09/11/28 07:57:35 0 BE:274337524-PLT(12556)
識字率の高さを日本人は古くから誇りとしてきたが、三十余年ぶりに、1990年代半ばから
約10年日本に滞在して大学生を観察した私の印象では、日本人の識字率はもはや
国際的に高い方ではない。多くの大学では、新入生用「基礎ゼミ」を設置して「読み書き」を教える。

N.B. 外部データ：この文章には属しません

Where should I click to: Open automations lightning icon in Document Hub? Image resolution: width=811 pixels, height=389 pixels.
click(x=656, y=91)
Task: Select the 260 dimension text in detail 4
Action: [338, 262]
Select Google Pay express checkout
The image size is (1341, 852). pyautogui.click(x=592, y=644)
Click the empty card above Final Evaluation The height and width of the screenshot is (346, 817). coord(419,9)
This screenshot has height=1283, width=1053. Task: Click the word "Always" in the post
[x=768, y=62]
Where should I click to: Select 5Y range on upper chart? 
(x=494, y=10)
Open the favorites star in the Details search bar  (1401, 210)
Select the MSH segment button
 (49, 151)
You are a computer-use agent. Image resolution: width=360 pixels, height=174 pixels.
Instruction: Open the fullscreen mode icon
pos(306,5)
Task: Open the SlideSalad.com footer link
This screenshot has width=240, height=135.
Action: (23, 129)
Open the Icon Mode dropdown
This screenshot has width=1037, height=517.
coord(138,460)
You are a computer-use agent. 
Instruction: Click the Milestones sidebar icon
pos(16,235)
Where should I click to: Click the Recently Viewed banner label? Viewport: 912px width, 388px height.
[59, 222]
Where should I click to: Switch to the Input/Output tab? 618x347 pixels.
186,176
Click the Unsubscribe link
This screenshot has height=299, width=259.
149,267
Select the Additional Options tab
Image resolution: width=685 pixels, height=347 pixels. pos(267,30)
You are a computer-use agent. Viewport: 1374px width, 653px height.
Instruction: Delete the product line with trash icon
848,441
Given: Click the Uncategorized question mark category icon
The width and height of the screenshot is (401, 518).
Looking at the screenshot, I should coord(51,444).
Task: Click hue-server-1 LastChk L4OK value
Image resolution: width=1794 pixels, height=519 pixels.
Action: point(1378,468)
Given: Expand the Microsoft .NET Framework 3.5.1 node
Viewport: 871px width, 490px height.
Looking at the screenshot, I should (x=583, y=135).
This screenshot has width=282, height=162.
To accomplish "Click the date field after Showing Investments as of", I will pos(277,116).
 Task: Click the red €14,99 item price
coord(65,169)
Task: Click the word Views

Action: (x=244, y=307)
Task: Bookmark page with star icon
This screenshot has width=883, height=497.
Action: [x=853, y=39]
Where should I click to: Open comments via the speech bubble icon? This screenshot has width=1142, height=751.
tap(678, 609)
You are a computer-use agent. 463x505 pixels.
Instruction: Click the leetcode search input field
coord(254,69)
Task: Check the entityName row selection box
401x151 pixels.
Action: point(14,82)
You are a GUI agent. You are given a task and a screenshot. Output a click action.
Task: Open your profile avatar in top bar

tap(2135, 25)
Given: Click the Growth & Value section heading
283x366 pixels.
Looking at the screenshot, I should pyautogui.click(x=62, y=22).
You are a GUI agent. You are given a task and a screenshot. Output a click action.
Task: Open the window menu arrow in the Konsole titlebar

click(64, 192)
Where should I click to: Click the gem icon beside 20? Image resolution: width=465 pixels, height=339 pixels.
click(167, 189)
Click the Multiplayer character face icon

そうでもしなければ大学教科書が読めないからである。教材には、中身が面白く、
文章が短く平明なものを選び、学生に順番に音読させる。
ところが、まず読めないのである。私が常識と考える漢字・熟語の多くで引っかかる。
というか、書物を読むという訓練がそもそもできていない。新聞を毎日読む者はと
手を挙げさせても全然挙がらない。この学生諸君は日本語が甚だ不自由なのである。
遠因は新聞主導のかな書きの蔓延(まんえん)にある。
つなぐ、うなずく、ひずみ、そろえる、ほころびる、かたくなな、あえぐ、つまずく、
ゆだねる、かかえる、はかる…。これは私が最近の主要全国紙の社説から拾った
ほんの一例である。「繋(つな)ぐ」という漢字を除くことは、「連繋(れんけい)」、
「繋留(けいりゅう)」といった熟語をも除くことになる。
本稿を書き上げた24日付の各紙社説だけを見ても、朝日「思いをは(馳)せて」、
毎日「貸しはが(剥)し」「めざ(目指)さなければ」、読売「いっそう(一層)」、
産経「わいろ(賄賂)」「うわさ(噂)」…。漢字一字を除くごとに、その何倍かの語彙(ごい)が
失われる。こうして、漱石はおろか、大学教科書も満足に読めない若者が大量生産されたのである。